I have a deal brewing where I get a higher MF and more cash off up-front.
Given the value, I’m considering taking the deal, and just buying out the car in two months with cash I have sitting idle.
But I’m using a broker and I don’t want to burn the dealer the broker works with (I don’t care a ton, but I care a little).
Does me buying the car out of the lease early hurt the dealer either in some sort of rating from the finance company or directly with a financial penalty? Or once the deal is signed, does the dealer get their commission and that’s the end of it?
Does this car have a lease promotion tied to it? If not, it’s probably less expensive and way less headache to just buy it in cash from the start. A few months of interest (the highest amount of rent charge is going to be the first months) and the lease acq fee, buyout fee, possibly early payoff fees etc might make it not worth it at all. This is especially true if you live in a state or the finance company forces you to buyout through a dealer. Most dealers will force at minimum an inspection, new doc fee etc.
You can pay down the majority of the balance as soon as the account is online and then pay next-to-no interest for the next 3 months before closing the account.
The larger question is whether you’re getting a good deal.
I know you said it can vary, but what the charge back to the dealer typically “look” like (when the lease buyout occurs in the first 3 mos).
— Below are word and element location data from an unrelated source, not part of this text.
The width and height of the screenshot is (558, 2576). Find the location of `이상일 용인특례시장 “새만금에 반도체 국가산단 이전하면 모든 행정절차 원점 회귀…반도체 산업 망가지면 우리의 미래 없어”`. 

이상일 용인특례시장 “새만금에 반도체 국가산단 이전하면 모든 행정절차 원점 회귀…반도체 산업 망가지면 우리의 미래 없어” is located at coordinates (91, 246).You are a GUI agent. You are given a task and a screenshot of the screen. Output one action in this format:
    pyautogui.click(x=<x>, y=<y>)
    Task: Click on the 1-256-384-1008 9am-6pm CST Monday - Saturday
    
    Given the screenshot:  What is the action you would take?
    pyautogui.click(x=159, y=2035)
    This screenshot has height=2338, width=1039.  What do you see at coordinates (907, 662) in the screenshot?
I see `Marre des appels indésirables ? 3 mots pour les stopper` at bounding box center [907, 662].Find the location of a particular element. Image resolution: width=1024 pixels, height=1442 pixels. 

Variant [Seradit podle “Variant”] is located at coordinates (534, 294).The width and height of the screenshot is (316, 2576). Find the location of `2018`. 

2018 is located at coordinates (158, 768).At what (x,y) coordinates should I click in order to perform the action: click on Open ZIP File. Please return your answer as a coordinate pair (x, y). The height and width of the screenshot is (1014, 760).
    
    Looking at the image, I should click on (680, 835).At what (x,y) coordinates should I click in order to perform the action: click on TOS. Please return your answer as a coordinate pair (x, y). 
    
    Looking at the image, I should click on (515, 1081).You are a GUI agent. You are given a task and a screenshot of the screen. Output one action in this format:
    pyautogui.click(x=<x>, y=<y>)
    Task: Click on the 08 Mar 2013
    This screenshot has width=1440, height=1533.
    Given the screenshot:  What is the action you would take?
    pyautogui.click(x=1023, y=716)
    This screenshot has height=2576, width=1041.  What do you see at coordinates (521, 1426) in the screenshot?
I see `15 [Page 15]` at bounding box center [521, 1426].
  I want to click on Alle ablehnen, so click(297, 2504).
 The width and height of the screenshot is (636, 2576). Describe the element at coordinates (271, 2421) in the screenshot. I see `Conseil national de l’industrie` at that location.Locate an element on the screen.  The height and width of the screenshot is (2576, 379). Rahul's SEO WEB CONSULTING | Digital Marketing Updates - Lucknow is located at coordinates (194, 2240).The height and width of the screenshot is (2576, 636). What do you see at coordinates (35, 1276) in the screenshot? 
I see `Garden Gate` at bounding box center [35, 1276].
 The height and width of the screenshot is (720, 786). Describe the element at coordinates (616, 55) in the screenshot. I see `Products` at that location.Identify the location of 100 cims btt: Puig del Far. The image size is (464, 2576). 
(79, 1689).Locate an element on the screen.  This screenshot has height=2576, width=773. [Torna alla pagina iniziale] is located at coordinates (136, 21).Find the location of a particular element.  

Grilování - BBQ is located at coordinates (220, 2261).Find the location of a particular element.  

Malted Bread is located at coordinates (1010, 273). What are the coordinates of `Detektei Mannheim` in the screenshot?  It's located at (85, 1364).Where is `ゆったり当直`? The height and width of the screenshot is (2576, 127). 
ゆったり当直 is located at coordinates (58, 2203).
There’s loss of commission, but is there some other sort of penalty?
Speculation here: I am not aware of any penalty with the exception of the commission or the portion of the Acquistion fee, the dealer gets to keep from originating the transaction being clawed back by the lessor.
Ideally someone on here with more of a grasp of the inner workings can fill us in.
OK - I’ll make it all a little more complicated to explain some of my reasoning.
I want to get an EV. The only way I’ll get the $7500 rebate is to lease.
I live in California, but this car is going to a second house in Hawaii. It’s just not competitive to acquire the car there. But if I buy it here (or buy out the lease here) I have to pay California sales tax. In some cases, California dealers will apparently deliver a car to Hawaii and then the owner just pays Hawaii sales tax, but I can’t make this happen on this car for reasons I don’t understand.
So my plan is to lease the car, get the rebate off the cap cost, and ship it to Hawaii myself (which costs about $2500). Then I register it there, tell the lease company, who adjusts the sales tax, and then I buy it out. Hawaii sales tax is about 5% less than California sales tax, in the two jurisdictions where I’d register the car.